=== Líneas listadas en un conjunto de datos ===
▬▬▬▬▬▬

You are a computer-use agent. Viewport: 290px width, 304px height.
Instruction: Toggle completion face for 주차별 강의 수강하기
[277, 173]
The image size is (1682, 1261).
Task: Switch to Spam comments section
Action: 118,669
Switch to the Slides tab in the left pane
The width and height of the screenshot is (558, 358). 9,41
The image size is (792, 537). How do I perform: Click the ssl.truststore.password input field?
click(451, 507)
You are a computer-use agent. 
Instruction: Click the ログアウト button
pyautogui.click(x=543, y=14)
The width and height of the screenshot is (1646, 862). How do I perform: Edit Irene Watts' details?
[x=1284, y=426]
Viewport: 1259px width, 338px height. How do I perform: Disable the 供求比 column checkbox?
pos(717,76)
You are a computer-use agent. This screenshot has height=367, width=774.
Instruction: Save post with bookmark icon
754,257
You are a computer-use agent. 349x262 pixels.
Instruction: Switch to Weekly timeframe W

▬▬▬▬▬▬

Escribe otra vez estas líneas y renombra "computer-use agent" como "screen assistant". Lo demás tiene que quedar igual.

You are a screen assistant. Viewport: 290px width, 304px height.
Instruction: Toggle completion face for 주차별 강의 수강하기
[277, 173]
The image size is (1682, 1261).
Task: Switch to Spam comments section
Action: 118,669
Switch to the Slides tab in the left pane
The width and height of the screenshot is (558, 358). 9,41
The image size is (792, 537). How do I perform: Click the ssl.truststore.password input field?
click(451, 507)
You are a screen assistant. 
Instruction: Click the ログアウト button
pyautogui.click(x=543, y=14)
The width and height of the screenshot is (1646, 862). How do I perform: Edit Irene Watts' details?
[x=1284, y=426]
Viewport: 1259px width, 338px height. How do I perform: Disable the 供求比 column checkbox?
pos(717,76)
You are a screen assistant. This screenshot has height=367, width=774.
Instruction: Save post with bookmark icon
754,257
You are a screen assistant. 349x262 pixels.
Instruction: Switch to Weekly timeframe W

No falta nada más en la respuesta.